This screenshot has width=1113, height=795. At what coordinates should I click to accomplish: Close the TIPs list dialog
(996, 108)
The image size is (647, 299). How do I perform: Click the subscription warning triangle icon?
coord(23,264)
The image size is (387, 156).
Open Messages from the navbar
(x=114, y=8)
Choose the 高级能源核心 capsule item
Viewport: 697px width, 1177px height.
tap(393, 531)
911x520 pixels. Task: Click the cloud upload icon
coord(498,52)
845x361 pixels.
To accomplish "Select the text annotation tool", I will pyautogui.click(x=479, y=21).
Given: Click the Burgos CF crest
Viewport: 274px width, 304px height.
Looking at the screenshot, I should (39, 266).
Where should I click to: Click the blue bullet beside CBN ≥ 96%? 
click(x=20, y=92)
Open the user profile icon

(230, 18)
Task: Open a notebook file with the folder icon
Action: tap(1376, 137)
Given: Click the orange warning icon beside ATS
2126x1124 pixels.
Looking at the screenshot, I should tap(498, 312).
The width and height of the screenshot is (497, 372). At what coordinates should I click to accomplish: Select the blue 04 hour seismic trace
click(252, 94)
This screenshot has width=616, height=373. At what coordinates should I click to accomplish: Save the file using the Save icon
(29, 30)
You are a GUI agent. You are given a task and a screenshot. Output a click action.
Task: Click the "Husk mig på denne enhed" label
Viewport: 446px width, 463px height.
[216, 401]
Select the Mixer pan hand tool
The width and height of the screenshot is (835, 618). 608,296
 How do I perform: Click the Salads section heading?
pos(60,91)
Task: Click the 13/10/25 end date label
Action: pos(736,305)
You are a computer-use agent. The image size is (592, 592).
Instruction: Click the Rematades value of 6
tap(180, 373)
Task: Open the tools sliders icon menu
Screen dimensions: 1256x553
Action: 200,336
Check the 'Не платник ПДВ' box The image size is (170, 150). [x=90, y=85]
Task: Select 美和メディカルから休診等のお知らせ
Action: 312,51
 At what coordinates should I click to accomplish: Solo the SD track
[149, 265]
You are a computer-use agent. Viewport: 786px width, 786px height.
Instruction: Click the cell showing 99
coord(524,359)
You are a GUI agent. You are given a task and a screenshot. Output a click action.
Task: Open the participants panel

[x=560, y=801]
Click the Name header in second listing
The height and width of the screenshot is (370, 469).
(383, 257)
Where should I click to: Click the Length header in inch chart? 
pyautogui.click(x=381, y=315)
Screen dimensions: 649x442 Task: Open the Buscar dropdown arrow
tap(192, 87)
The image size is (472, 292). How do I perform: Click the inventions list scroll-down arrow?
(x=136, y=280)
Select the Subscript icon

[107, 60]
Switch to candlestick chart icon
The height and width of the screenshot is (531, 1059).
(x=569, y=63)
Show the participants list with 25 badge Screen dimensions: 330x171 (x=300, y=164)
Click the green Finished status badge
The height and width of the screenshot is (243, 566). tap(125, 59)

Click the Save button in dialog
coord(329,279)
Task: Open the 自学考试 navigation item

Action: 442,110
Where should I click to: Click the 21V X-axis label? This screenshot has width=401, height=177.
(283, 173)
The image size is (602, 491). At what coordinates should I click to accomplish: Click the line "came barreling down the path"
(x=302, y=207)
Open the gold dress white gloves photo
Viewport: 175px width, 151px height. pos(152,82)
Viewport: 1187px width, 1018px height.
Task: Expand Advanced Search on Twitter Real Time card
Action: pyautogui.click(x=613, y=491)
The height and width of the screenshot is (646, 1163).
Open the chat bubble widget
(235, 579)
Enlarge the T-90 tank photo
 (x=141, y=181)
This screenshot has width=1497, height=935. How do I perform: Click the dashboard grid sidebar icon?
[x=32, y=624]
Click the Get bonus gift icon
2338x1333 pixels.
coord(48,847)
++++++
▶ Problem to work on:
Reproduce word for word the lines beginning with the one containing "Open the gold dress white gloves photo" and going on through the end of the entries.

▶ Answer to the task:
Open the gold dress white gloves photo
Viewport: 175px width, 151px height. pos(152,82)
Viewport: 1187px width, 1018px height.
Task: Expand Advanced Search on Twitter Real Time card
Action: pyautogui.click(x=613, y=491)
The height and width of the screenshot is (646, 1163).
Open the chat bubble widget
(235, 579)
Enlarge the T-90 tank photo
 (x=141, y=181)
This screenshot has width=1497, height=935. How do I perform: Click the dashboard grid sidebar icon?
[x=32, y=624]
Click the Get bonus gift icon
2338x1333 pixels.
coord(48,847)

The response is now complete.